Soil loss can be studied using a technique called radiological fingerprinting to determine the source of suspended sediment in a watershed or the source of a soil deposit. This method can also be used to estimate erosion and deposition rates. Despite regional variations in precipitation, the worldwide distribution of Cs-137 was uniform after levels peaked in the late 1980s following the Chernobyl meltdown (the impact of the Fukushima disaster on global Cs-137 levels is a subject of current study). Thus an arid environment's baseline Cs-137 level would be the same as that of a wetter region. Higher levels of Cs-137 in a soil sample indicate areas where deposition has occurred and lower levels indicate areas where erosion has occurred.
Samples can be collected from the soil using a bucket corer or as a suspension in waterways. Sampling sites should be georeferenced using a GPS. In the laboratory samples are air dried or baked, disaggregated, and sieved through 2 mm mesh. Cs-137 concentrations are measured using a gamma-ray spectrometer. Cs-137 levels are compared with locations throughout the study area to determine sources of deposits. This method has been used in a variety of settings throughout the world.

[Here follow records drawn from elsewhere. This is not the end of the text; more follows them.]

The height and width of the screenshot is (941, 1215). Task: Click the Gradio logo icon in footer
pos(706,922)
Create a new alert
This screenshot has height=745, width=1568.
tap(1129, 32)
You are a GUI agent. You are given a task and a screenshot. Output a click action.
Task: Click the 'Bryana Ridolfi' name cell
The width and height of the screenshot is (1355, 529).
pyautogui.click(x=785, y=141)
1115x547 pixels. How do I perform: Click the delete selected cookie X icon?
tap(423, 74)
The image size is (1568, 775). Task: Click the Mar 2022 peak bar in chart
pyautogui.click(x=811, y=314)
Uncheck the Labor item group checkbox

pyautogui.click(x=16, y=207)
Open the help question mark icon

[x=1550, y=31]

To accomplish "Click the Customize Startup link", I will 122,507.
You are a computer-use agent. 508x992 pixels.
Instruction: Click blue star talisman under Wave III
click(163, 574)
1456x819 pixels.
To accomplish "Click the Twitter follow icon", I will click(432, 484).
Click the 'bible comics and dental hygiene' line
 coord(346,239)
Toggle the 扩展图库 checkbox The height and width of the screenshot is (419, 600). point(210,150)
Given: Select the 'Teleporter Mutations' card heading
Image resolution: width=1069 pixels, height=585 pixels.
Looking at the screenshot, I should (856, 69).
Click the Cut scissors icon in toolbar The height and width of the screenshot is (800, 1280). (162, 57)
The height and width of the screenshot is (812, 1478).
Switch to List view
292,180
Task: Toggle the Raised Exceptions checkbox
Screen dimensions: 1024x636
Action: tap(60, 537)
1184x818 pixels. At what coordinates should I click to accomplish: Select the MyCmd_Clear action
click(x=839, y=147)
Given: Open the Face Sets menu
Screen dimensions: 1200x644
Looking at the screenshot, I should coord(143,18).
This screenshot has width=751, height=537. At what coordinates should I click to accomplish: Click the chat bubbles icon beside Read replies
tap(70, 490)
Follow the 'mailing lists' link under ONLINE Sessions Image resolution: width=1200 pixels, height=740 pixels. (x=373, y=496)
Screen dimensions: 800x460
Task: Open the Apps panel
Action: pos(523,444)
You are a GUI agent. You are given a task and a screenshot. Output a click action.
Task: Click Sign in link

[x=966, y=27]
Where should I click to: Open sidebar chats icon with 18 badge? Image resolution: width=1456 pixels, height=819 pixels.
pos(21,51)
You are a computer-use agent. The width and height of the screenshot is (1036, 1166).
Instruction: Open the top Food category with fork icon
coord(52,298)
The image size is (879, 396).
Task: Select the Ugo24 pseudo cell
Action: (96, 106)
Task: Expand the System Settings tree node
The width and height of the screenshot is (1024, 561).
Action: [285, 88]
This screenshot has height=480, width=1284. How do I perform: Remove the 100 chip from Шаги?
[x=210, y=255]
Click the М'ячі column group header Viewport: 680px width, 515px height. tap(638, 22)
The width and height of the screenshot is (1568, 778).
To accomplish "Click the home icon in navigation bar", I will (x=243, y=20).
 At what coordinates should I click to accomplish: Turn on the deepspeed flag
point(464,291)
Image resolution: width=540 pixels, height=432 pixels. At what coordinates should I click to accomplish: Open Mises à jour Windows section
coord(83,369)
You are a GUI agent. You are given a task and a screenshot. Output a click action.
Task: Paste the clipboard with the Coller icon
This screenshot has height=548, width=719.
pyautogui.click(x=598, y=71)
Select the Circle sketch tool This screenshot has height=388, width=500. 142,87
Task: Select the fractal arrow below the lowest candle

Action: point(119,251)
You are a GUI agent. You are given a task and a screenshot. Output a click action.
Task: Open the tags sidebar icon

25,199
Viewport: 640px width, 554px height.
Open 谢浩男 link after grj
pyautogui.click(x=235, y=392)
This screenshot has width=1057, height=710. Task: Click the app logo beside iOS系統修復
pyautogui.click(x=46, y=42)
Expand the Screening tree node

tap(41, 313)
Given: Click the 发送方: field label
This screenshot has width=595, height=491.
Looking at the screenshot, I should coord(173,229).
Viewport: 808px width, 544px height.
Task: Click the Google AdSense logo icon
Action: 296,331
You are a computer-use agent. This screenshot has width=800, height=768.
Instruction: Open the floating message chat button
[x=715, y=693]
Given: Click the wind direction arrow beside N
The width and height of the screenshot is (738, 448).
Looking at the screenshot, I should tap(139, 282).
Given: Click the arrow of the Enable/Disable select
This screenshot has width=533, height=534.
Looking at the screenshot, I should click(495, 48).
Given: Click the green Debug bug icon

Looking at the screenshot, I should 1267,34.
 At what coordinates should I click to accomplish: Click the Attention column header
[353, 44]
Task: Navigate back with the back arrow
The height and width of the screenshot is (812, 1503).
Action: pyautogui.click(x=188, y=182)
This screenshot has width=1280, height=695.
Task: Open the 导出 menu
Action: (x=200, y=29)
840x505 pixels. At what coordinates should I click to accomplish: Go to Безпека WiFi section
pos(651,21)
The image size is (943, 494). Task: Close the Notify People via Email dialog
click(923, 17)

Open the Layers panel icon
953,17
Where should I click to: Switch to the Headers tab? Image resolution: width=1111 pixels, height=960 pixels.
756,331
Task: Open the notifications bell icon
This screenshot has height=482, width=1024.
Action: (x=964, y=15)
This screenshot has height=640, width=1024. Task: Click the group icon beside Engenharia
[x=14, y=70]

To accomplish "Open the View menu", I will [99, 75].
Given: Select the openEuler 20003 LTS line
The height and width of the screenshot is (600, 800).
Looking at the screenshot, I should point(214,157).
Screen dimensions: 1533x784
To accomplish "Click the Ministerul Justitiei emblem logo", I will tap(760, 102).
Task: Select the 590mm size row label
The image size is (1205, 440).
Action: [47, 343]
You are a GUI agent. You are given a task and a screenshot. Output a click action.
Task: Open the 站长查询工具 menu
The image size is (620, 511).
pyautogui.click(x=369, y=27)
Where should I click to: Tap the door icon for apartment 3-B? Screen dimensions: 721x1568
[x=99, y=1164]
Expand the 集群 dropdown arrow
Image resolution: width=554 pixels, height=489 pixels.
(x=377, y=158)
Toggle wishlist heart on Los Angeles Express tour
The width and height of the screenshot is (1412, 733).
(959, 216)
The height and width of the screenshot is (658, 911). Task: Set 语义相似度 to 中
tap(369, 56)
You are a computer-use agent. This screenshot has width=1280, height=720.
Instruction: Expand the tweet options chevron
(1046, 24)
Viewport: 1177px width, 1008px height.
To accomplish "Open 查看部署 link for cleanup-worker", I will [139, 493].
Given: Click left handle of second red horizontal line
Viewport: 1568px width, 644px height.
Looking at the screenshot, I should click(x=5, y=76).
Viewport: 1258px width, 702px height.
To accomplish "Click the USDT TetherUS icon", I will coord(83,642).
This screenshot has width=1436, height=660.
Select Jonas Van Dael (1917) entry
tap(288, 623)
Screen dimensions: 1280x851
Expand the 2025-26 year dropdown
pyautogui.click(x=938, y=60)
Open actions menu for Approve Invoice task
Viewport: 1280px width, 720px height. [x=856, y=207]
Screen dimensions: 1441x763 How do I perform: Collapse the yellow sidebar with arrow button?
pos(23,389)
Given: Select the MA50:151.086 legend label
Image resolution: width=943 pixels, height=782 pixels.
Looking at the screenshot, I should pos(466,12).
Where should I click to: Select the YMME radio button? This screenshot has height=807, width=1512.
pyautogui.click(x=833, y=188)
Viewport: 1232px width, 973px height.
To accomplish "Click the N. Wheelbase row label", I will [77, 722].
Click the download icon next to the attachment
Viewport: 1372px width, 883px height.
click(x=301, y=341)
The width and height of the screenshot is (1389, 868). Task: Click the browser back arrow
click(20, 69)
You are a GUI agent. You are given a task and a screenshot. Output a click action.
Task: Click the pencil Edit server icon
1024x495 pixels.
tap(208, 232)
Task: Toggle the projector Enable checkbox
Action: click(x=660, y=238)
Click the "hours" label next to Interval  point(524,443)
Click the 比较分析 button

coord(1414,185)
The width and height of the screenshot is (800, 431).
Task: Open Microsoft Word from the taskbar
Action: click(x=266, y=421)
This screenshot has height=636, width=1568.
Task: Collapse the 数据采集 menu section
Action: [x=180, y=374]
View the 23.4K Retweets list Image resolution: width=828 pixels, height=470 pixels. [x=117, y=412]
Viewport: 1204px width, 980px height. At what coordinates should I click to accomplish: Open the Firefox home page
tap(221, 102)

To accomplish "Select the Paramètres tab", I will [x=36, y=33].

Nearing et al. (2005) used this method to compare the erosion rates in two watersheds within USDA Agricultural Research Service (ARS) experimental ranges in Arizona. In a follow up study, Ritchie et al. (2009) used the Diffusion and Migration Model for Erosion and Deposition on Undisturbed Soils to account for the redistribution of Cs-137 within one of those watersheds.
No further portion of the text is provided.